RECORD SET:
-------
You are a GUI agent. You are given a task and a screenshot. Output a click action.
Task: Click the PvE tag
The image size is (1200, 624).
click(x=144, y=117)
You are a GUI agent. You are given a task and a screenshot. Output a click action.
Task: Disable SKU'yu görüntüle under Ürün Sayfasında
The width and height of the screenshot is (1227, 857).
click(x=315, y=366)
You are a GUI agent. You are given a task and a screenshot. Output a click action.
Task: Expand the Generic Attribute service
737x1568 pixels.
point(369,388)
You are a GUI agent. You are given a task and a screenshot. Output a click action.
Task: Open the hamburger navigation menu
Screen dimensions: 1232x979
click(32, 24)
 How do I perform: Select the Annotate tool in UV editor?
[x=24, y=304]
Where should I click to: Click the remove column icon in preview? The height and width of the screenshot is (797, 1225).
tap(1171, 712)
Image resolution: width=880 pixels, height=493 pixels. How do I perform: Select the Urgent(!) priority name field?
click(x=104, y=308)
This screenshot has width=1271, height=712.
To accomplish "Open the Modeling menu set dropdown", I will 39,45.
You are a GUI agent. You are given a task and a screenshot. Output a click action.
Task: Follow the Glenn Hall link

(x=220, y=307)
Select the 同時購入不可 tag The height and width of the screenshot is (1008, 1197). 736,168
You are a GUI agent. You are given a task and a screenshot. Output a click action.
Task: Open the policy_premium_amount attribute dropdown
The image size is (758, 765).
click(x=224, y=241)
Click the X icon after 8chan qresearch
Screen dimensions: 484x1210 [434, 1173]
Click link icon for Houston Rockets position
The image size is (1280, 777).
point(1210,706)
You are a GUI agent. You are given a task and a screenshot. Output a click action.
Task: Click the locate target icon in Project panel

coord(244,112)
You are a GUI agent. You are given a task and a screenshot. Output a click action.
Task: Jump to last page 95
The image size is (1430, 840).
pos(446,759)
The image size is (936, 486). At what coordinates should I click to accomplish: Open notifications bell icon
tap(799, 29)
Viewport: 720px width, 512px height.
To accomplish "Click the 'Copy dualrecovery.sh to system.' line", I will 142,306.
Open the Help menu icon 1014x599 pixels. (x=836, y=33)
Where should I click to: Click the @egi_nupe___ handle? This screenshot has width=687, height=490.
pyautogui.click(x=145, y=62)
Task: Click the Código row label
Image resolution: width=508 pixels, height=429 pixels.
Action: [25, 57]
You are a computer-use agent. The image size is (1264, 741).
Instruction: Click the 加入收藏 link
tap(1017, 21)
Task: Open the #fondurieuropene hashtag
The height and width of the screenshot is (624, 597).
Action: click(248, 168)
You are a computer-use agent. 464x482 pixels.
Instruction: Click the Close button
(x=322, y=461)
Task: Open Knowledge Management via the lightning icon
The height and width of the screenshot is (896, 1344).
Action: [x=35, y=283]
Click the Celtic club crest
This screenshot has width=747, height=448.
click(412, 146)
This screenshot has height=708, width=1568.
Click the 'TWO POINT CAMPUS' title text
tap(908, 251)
-------
TASK INSTRUCTIONS:
Copy out each entry precisely. Leave nothing out.

ANSWER TO THE PROBLEM:
You are a GUI agent. You are given a task and a screenshot. Output a click action.
Task: Click the PvE tag
The image size is (1200, 624).
click(x=144, y=117)
You are a GUI agent. You are given a task and a screenshot. Output a click action.
Task: Disable SKU'yu görüntüle under Ürün Sayfasında
The width and height of the screenshot is (1227, 857).
click(x=315, y=366)
You are a GUI agent. You are given a task and a screenshot. Output a click action.
Task: Expand the Generic Attribute service
737x1568 pixels.
point(369,388)
You are a GUI agent. You are given a task and a screenshot. Output a click action.
Task: Open the hamburger navigation menu
Screen dimensions: 1232x979
click(32, 24)
 How do I perform: Select the Annotate tool in UV editor?
[x=24, y=304]
Where should I click to: Click the remove column icon in preview? The height and width of the screenshot is (797, 1225).
tap(1171, 712)
Image resolution: width=880 pixels, height=493 pixels. How do I perform: Select the Urgent(!) priority name field?
click(x=104, y=308)
This screenshot has width=1271, height=712.
To accomplish "Open the Modeling menu set dropdown", I will 39,45.
You are a GUI agent. You are given a task and a screenshot. Output a click action.
Task: Follow the Glenn Hall link

(x=220, y=307)
Select the 同時購入不可 tag The height and width of the screenshot is (1008, 1197). 736,168
You are a GUI agent. You are given a task and a screenshot. Output a click action.
Task: Open the policy_premium_amount attribute dropdown
The image size is (758, 765).
click(x=224, y=241)
Click the X icon after 8chan qresearch
Screen dimensions: 484x1210 [434, 1173]
Click link icon for Houston Rockets position
The image size is (1280, 777).
point(1210,706)
You are a GUI agent. You are given a task and a screenshot. Output a click action.
Task: Click the locate target icon in Project panel

coord(244,112)
You are a GUI agent. You are given a task and a screenshot. Output a click action.
Task: Jump to last page 95
The image size is (1430, 840).
pos(446,759)
The image size is (936, 486). At what coordinates should I click to accomplish: Open notifications bell icon
tap(799, 29)
Viewport: 720px width, 512px height.
To accomplish "Click the 'Copy dualrecovery.sh to system.' line", I will 142,306.
Open the Help menu icon 1014x599 pixels. (x=836, y=33)
Where should I click to: Click the @egi_nupe___ handle? This screenshot has width=687, height=490.
pyautogui.click(x=145, y=62)
Task: Click the Código row label
Image resolution: width=508 pixels, height=429 pixels.
Action: [25, 57]
You are a computer-use agent. The image size is (1264, 741).
Instruction: Click the 加入收藏 link
tap(1017, 21)
Task: Open the #fondurieuropene hashtag
The height and width of the screenshot is (624, 597).
Action: click(248, 168)
You are a computer-use agent. 464x482 pixels.
Instruction: Click the Close button
(x=322, y=461)
Task: Open Knowledge Management via the lightning icon
The height and width of the screenshot is (896, 1344).
Action: [x=35, y=283]
Click the Celtic club crest
This screenshot has width=747, height=448.
click(412, 146)
This screenshot has height=708, width=1568.
Click the 'TWO POINT CAMPUS' title text
tap(908, 251)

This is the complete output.